Was he pretentious ?

Was he pretentious ?

yes. he was also a manlet

literally who?

The guy who made Dexter's Lab

Burt Reynolds

literally who?

Tom Selleck

Tom Selleck

shut up

...

>if you make anything but hollywood blockbusters you're pretentious

Can't unsee.

He was a poet, but a pleb like you will never understand

just see if "art move guys" suck him off on every possible occasion, if the answer is yes then yep, he was pretentious. altho only AR and nostalgia is shit, rest is okay or some even very good.

bump

the russian chuckle brother

His films are good, his fans are shit who jack him off too much and anyone here who hasn't seen at least one of his films needs to go watch at least one now, preferably not Solaris.

Hitler brah

Why not Solaris ?

Why is he pointing at me? It's making me really uncomfortable. Is he asking me to leave?

In my opinion it is his most overrated and yet worst film. I might be biased for reasons I'm not willing to disclose though.

>I'm just spouting bullshit, the post

He was a poet, so you can see a lot of that in his movies. I don't think it's pretentious.

Stalin, look at that 'stache.

Care to tell me why it's not his worst? Here is why I think it is.

His most basic cinematography, he doesn't even use his signature long drawn out pan-out shot everyone loves. Subpar "special" effects, the worst actors, the lamest themes it actually edges the the cliche of love conquers all but pulls back right before we reach that awful point. Emotions matter in any environment is not enough for me to personally care about a film. The worst colorization of an acclaimed director, its the future in space and yet everything is an ugly brown and gray. It's close to being a Star Trek episode in quality except they had an excuse for having that level of quality one of the most acclaimed directors of all time does not.

Actually yes, he could've done better, Solaris felt like he was forced to produce something to stand in front of 2001 a space odyssey

Both Solaris and Interstellar have that bullshit about the power of love yet people praise one and shit on the other one

I had a personal pet hypothesis after seeing this in theaters that in Nolan's mind he thought he was bridging the gap between the two films. It was an admirable effort and honestly better than I thought Nolan could ever pull off, but I think Beyond the Black Rainbow was the better attempt at intermixing both movies, well until the ending at least.
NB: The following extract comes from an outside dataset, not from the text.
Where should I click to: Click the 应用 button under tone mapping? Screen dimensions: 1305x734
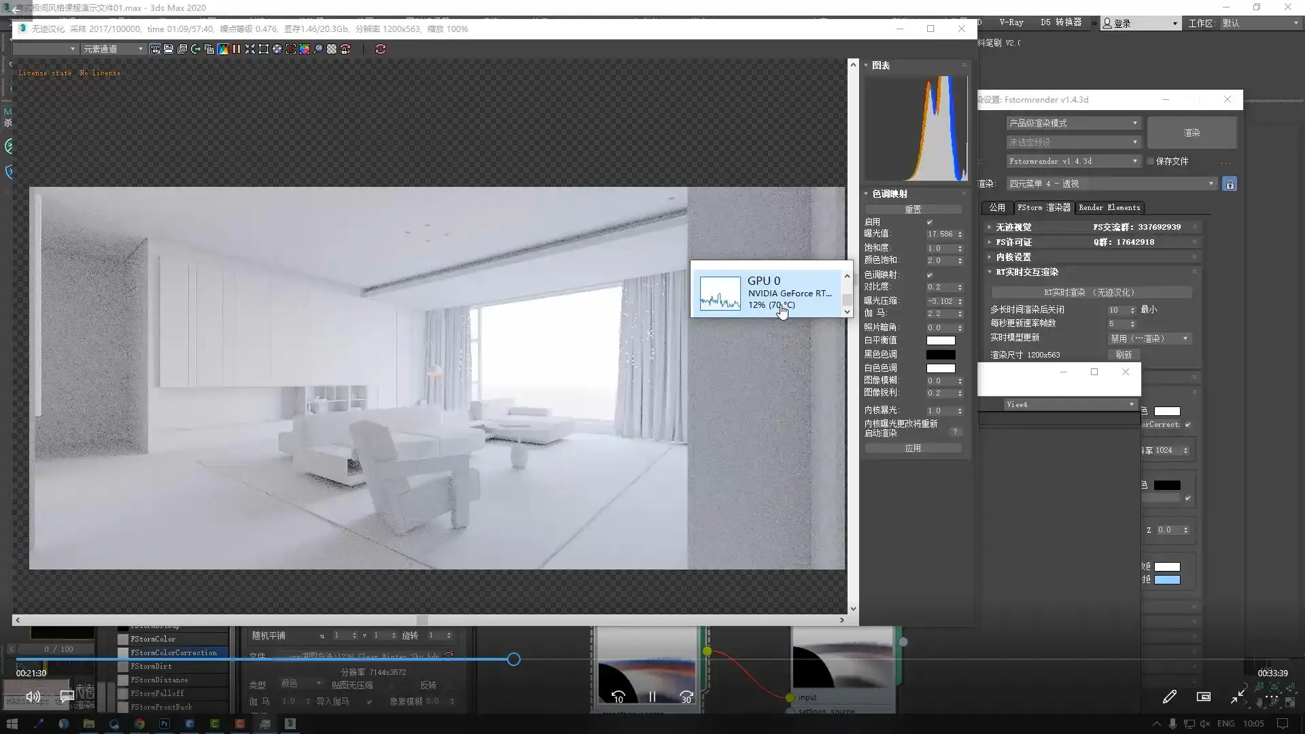pos(913,449)
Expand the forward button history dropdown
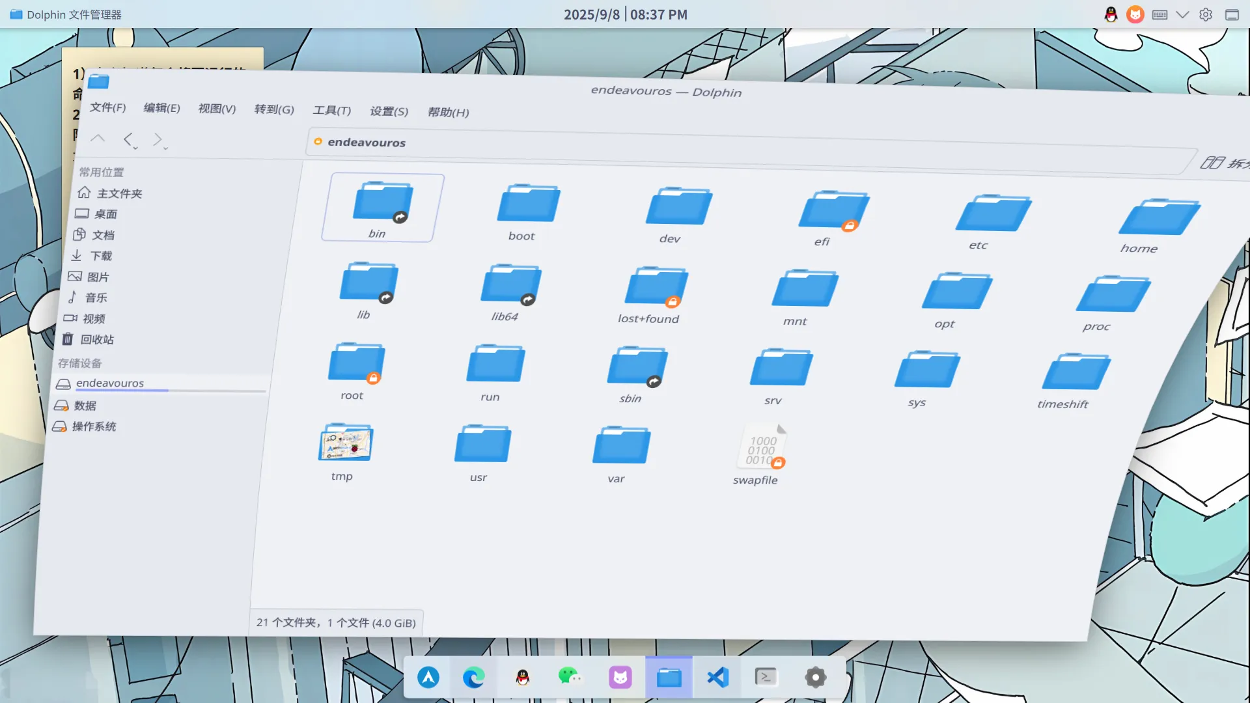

>"I am an enemy of symbols. Symbol is too narrow a concept for me in the sense that symbols exist in order to be deciphered. An artistic image on the other hand is not to be deciphered, it is an equivalent of the world around us. Rain in Solaris is not a symbol, it is only rain which at certain moment has particular significance to the hero. But it does not symbolise anything. It only expresses. This rain is an artistic image."
>"I never create allegories. I create my own world. That world does not signify anything unusual. It just exists, it has no other meaning. I think symbol and allegory rob the artist. Creator brings up images which express, reveal life the way it is. They are not Aesop's fables. This manner of working would be too primitive not only for the contemporary art but for art of any era. Artistic image possesses an infinity of meanings just like life carries an infinity of meanings. An image changed into a symbol cannot be analysed. When I create my images I use no symbolism of any kind. I want to create an image, not a symbol. That's why I don't believe in interpretations of supposed meanings of my pictures. I'm not interested in narrow political or social issues. I want to create images that would touch the viewer's soul to some degree. That's why in my films I tell precisely those stories and not the others."

There you go, Tarkovsky BTFO all of you "patricians" who think that the lowest ranking artistic tool symbolism makes a movie "deep".

Only Tarkovsky circlejerk fanbois are pretentious, not Tarkovsky himself.

I still need to watch Beyond the Black Rainbow

I think this is probably true for the majority of his films, but it's hard to watch Stalker and think "he meant us to process this literally with no allegory or metaphor involved at all." To some extent even viewings of the most straightforward stories are interpretations because you never know what a viewer will take from something. Also it's impossible to be politically neutral in the long run what seems like obvious human truth to you today might seem beyond the pale in just a decades time. They might resist political/sociological scrutiny for a time but eventually everything becomes subject to this kind of analysis and whether you thought you were taking a position or not you did. It might sound naive and stupid to us but even Leni Riefenstahl believed she was making movies that were just good reflections of her society at the time. Whatever other motives might of been I believe she thought she was being as politically neutral as possible. She claims to have taken a journalistic approach to film making many times. Maybe she is telling the truth maybe she isn't the only way we can tell is to watch her films and evaluate for ourselves.

Underrated

Is he implying that his movies are abstract ?

No, he is implying that there is no singular meaning to every scene that the viewer has to decipher.
Movies aren't puzzles which you just put together and tell others what it is, you should experience movies not take it to a lab and dissect it.

This cuts both ways. I think the symbol is less restricted than Tarkovsky insists in the quoted passages, but still, I can sympathize with his resistance to what were probably numerous critiques that tried to lay claim to the exact meaning of his films.